Methods: The study cohort included all young (≤ 40 years) breast cancer patients (2007-2010), and all patients receiving neoadjuvant chemotherapy (2012-2014) in Alberta, Canada. Health events (including mastectomy, chemotherapy, radiation, biopsy and specialist visits) were obtained from provincial administrative data. The algorithms were developed using classification and regression tree (CART) models and validated against primary chart review.
Results: Among 598 patients, 121 (20.2%) had recurrence after a median follow-up of 4 years. The high sensitivity algorithm achieved 94.2% (95% CI: 90.1-98.4%) sensitivity, 93.7% (91.5-95.9%) specificity, 79.2% (72.5-85.8%) positive predictive value (PPV), and 98.5% (97.3-99.6%) negative predictive value (NPV).
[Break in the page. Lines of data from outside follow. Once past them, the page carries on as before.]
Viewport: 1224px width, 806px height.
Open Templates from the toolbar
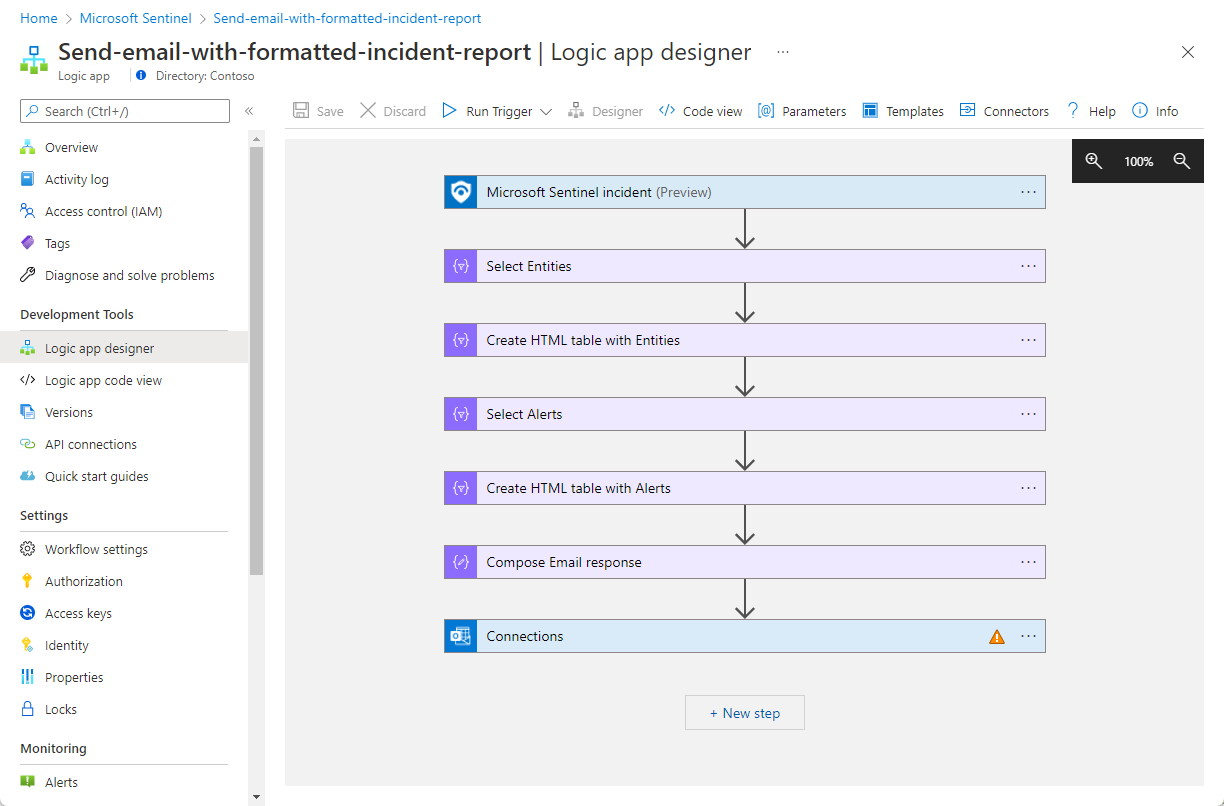903,111
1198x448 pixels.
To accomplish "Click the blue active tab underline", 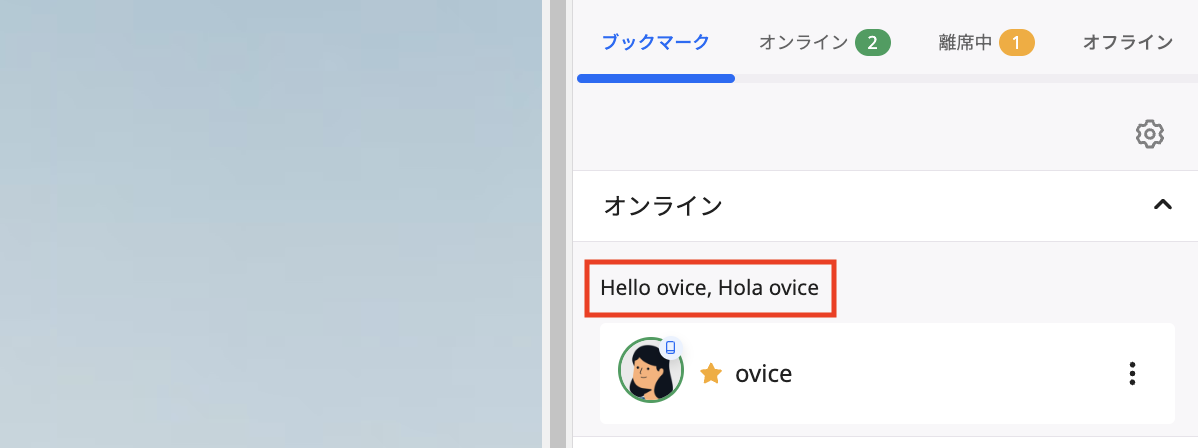I will [655, 78].
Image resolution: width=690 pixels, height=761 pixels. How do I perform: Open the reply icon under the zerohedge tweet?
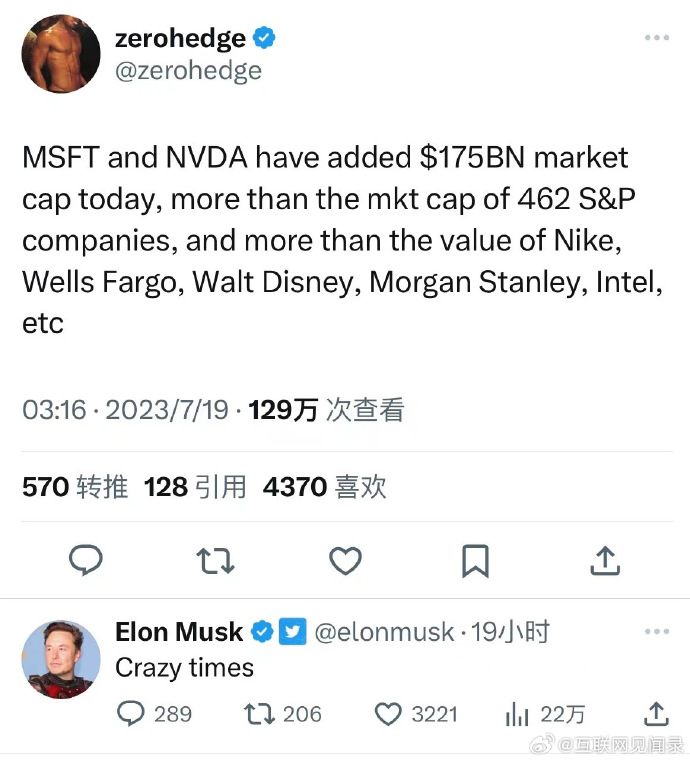[86, 560]
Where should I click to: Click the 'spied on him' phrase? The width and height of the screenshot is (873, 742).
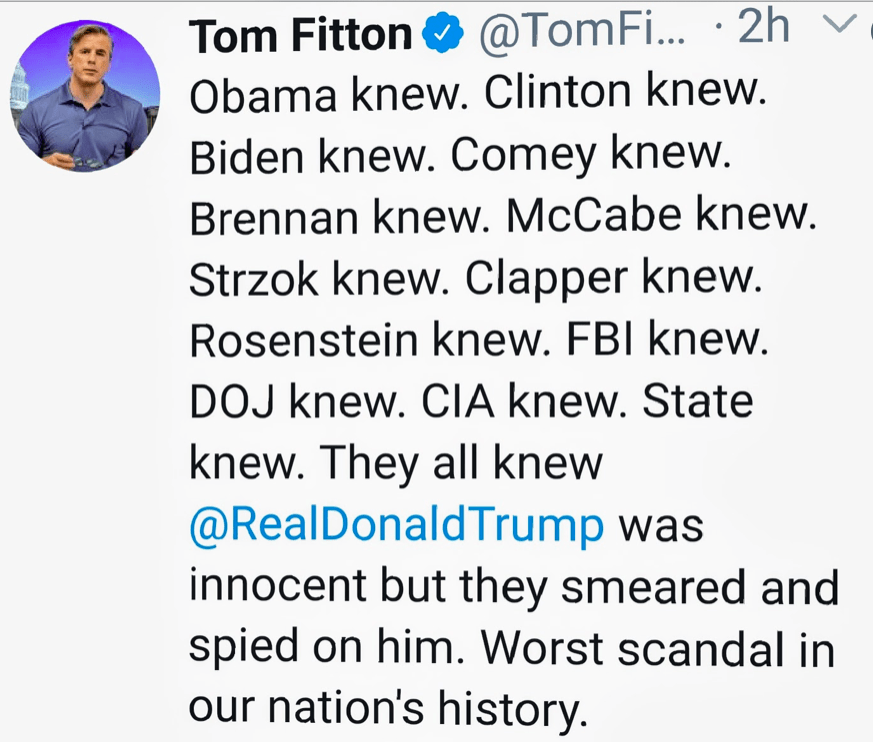tap(326, 648)
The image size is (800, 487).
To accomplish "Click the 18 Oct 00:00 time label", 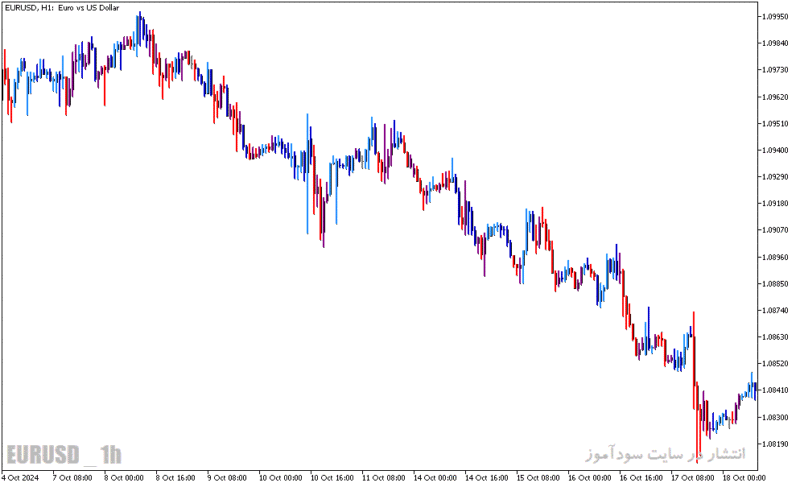I will [x=744, y=478].
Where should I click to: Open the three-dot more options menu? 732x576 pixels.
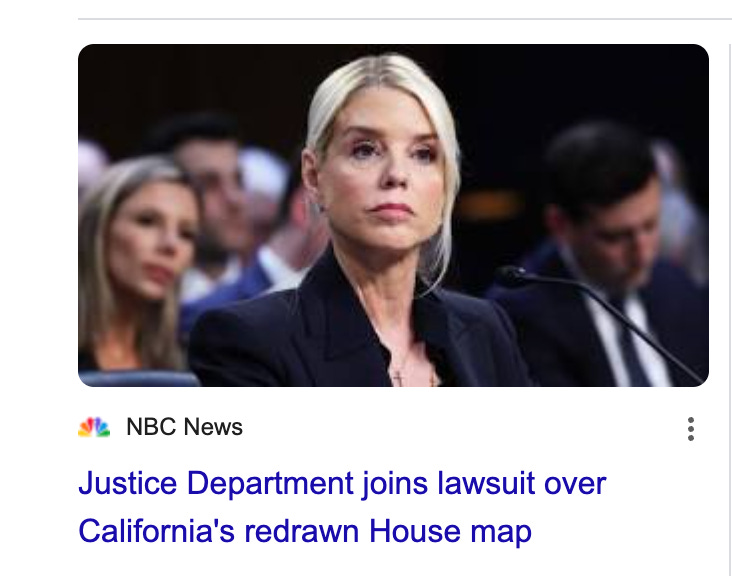tap(691, 428)
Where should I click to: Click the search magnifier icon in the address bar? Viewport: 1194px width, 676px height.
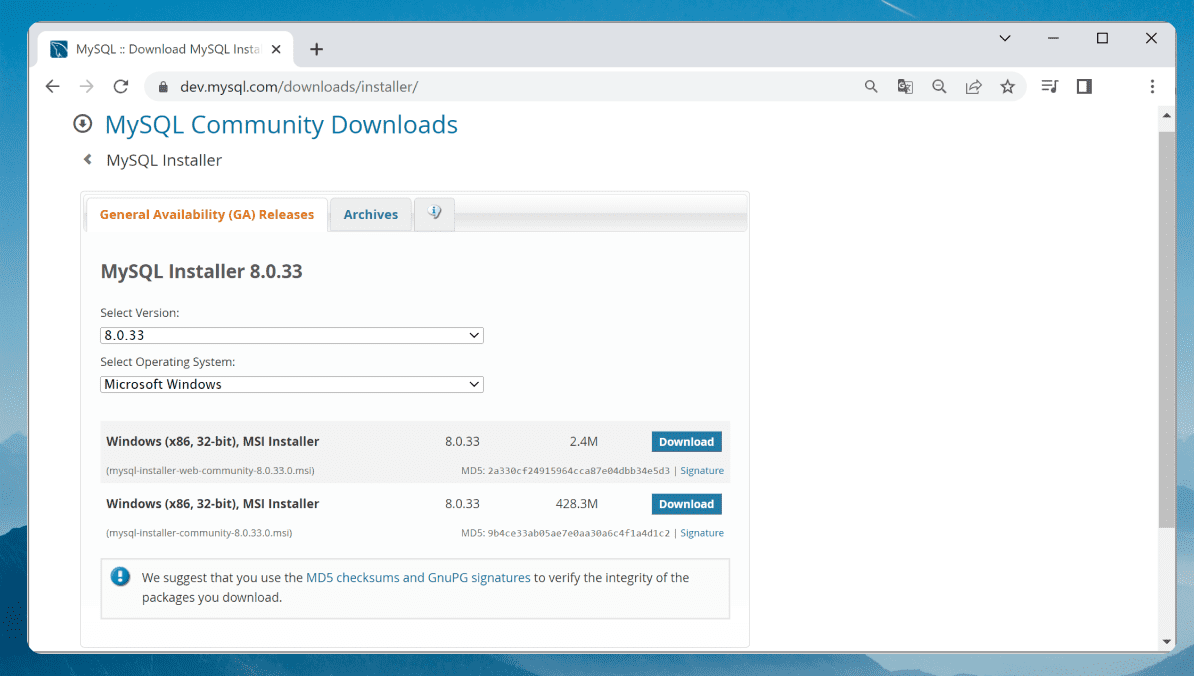point(870,87)
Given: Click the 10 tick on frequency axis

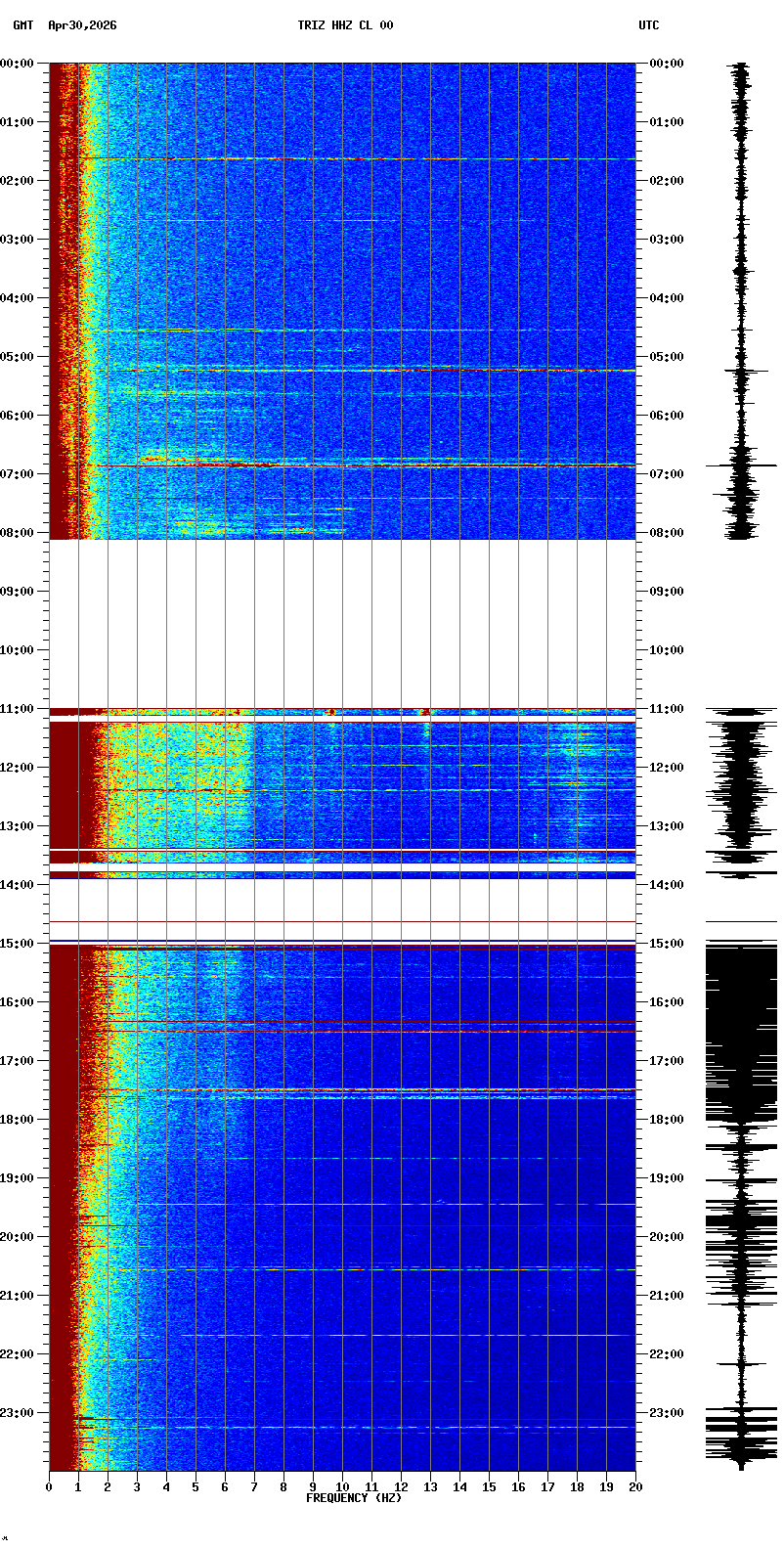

The high PPV algorithm had 75.2% (67.5-82.9%) sensitivity, 98.3% (97.2-99.5%) specificity, 91.9% (86.6-97.3%) PPV, and 94% (91.9-96.1%) NPV. Combining high PPV and high sensitivity algorithms with additional (7.5%) chart review to resolve discordant cases resulted in 94.2% (90.1-98.4%) sensitivity, 98.3% (97.2-99.5%) specificity, 93.4% (89.1-97.8%) PPV, and 98.5% (97.4-99.6%) NPV.
Conclusion: The proposed algorithms based on routinely collected administrative data achieved favorably high validity for identifying breast cancer recurrences in a universal healthcare system in Canada.
Keywords: Breast cancer recurrence; Case-finding algorithm; Validation study.